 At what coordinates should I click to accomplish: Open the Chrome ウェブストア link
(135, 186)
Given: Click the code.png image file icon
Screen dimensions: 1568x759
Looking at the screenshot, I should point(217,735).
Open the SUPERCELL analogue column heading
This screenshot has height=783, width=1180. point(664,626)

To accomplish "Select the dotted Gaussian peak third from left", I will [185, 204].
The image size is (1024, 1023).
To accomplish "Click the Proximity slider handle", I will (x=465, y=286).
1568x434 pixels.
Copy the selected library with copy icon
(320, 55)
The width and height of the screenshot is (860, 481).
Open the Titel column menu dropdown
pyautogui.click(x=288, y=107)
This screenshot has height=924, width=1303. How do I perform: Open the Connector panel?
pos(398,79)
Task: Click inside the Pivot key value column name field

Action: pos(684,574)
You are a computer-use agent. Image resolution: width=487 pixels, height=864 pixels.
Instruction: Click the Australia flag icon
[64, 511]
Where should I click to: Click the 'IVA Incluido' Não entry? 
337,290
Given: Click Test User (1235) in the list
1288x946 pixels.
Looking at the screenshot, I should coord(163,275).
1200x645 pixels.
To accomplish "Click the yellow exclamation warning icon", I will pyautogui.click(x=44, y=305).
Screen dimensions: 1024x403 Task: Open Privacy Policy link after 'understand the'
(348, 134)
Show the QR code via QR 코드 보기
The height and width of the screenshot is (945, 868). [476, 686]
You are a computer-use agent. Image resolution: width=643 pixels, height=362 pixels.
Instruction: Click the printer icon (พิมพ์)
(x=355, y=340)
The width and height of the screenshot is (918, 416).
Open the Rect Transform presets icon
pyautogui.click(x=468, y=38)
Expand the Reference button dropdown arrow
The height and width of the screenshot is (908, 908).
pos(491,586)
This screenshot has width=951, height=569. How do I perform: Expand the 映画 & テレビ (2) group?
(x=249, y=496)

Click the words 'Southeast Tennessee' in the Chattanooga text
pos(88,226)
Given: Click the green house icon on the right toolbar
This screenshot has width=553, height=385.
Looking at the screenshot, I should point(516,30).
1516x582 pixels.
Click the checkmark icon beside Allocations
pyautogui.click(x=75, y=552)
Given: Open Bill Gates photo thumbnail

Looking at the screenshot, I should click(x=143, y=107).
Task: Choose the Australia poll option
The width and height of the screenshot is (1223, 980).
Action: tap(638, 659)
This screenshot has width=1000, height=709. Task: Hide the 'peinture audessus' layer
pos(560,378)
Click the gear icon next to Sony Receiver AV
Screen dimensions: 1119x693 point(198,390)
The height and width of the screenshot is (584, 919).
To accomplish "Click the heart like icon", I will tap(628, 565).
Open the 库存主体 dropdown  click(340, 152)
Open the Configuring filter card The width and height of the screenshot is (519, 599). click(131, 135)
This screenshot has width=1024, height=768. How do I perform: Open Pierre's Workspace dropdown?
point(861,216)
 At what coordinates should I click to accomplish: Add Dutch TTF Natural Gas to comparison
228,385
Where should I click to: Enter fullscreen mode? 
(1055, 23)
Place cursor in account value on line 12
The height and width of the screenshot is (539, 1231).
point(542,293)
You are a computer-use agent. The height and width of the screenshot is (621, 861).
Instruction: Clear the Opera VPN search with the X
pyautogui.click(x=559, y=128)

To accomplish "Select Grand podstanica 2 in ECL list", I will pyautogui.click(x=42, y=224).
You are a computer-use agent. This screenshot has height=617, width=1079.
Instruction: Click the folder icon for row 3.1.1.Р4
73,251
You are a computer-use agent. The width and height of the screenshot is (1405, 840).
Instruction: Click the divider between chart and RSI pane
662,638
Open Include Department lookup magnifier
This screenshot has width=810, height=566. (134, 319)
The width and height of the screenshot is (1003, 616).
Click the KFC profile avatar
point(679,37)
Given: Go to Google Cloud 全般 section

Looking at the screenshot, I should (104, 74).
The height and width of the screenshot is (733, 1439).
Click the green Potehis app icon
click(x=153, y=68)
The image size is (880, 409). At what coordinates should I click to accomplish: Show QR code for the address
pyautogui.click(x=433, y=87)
============
» What is needed: Could you reproduce all the records exactly?

» Task solution:
 At what coordinates should I click to accomplish: Open the Chrome ウェブストア link
(135, 186)
Given: Click the code.png image file icon
Screen dimensions: 1568x759
Looking at the screenshot, I should point(217,735).
Open the SUPERCELL analogue column heading
This screenshot has height=783, width=1180. point(664,626)

To accomplish "Select the dotted Gaussian peak third from left", I will [185, 204].
The image size is (1024, 1023).
To accomplish "Click the Proximity slider handle", I will (x=465, y=286).
1568x434 pixels.
Copy the selected library with copy icon
(320, 55)
The width and height of the screenshot is (860, 481).
Open the Titel column menu dropdown
pyautogui.click(x=288, y=107)
This screenshot has height=924, width=1303. How do I perform: Open the Connector panel?
pos(398,79)
Task: Click inside the Pivot key value column name field

Action: pos(684,574)
You are a computer-use agent. Image resolution: width=487 pixels, height=864 pixels.
Instruction: Click the Australia flag icon
[64, 511]
Where should I click to: Click the 'IVA Incluido' Não entry? 
337,290
Given: Click Test User (1235) in the list
1288x946 pixels.
Looking at the screenshot, I should coord(163,275).
1200x645 pixels.
To accomplish "Click the yellow exclamation warning icon", I will pyautogui.click(x=44, y=305).
Screen dimensions: 1024x403 Task: Open Privacy Policy link after 'understand the'
(348, 134)
Show the QR code via QR 코드 보기
The height and width of the screenshot is (945, 868). [476, 686]
You are a computer-use agent. Image resolution: width=643 pixels, height=362 pixels.
Instruction: Click the printer icon (พิมพ์)
(x=355, y=340)
The width and height of the screenshot is (918, 416).
Open the Rect Transform presets icon
pyautogui.click(x=468, y=38)
Expand the Reference button dropdown arrow
The height and width of the screenshot is (908, 908).
pos(491,586)
This screenshot has width=951, height=569. How do I perform: Expand the 映画 & テレビ (2) group?
(x=249, y=496)

Click the words 'Southeast Tennessee' in the Chattanooga text
pos(88,226)
Given: Click the green house icon on the right toolbar
This screenshot has width=553, height=385.
Looking at the screenshot, I should point(516,30).
1516x582 pixels.
Click the checkmark icon beside Allocations
pyautogui.click(x=75, y=552)
Given: Open Bill Gates photo thumbnail

Looking at the screenshot, I should click(x=143, y=107).
Task: Choose the Australia poll option
The width and height of the screenshot is (1223, 980).
Action: tap(638, 659)
This screenshot has width=1000, height=709. Task: Hide the 'peinture audessus' layer
pos(560,378)
Click the gear icon next to Sony Receiver AV
Screen dimensions: 1119x693 point(198,390)
The height and width of the screenshot is (584, 919).
To accomplish "Click the heart like icon", I will tap(628, 565).
Open the 库存主体 dropdown  click(340, 152)
Open the Configuring filter card The width and height of the screenshot is (519, 599). click(131, 135)
This screenshot has width=1024, height=768. How do I perform: Open Pierre's Workspace dropdown?
point(861,216)
 At what coordinates should I click to accomplish: Add Dutch TTF Natural Gas to comparison
228,385
Where should I click to: Enter fullscreen mode? 
(1055, 23)
Place cursor in account value on line 12
The height and width of the screenshot is (539, 1231).
point(542,293)
You are a computer-use agent. The height and width of the screenshot is (621, 861).
Instruction: Clear the Opera VPN search with the X
pyautogui.click(x=559, y=128)

To accomplish "Select Grand podstanica 2 in ECL list", I will pyautogui.click(x=42, y=224).
You are a computer-use agent. This screenshot has height=617, width=1079.
Instruction: Click the folder icon for row 3.1.1.Р4
73,251
You are a computer-use agent. The width and height of the screenshot is (1405, 840).
Instruction: Click the divider between chart and RSI pane
662,638
Open Include Department lookup magnifier
This screenshot has width=810, height=566. (134, 319)
The width and height of the screenshot is (1003, 616).
Click the KFC profile avatar
point(679,37)
Given: Go to Google Cloud 全般 section

Looking at the screenshot, I should (104, 74).
The height and width of the screenshot is (733, 1439).
Click the green Potehis app icon
click(x=153, y=68)
The image size is (880, 409). At what coordinates should I click to accomplish: Show QR code for the address
pyautogui.click(x=433, y=87)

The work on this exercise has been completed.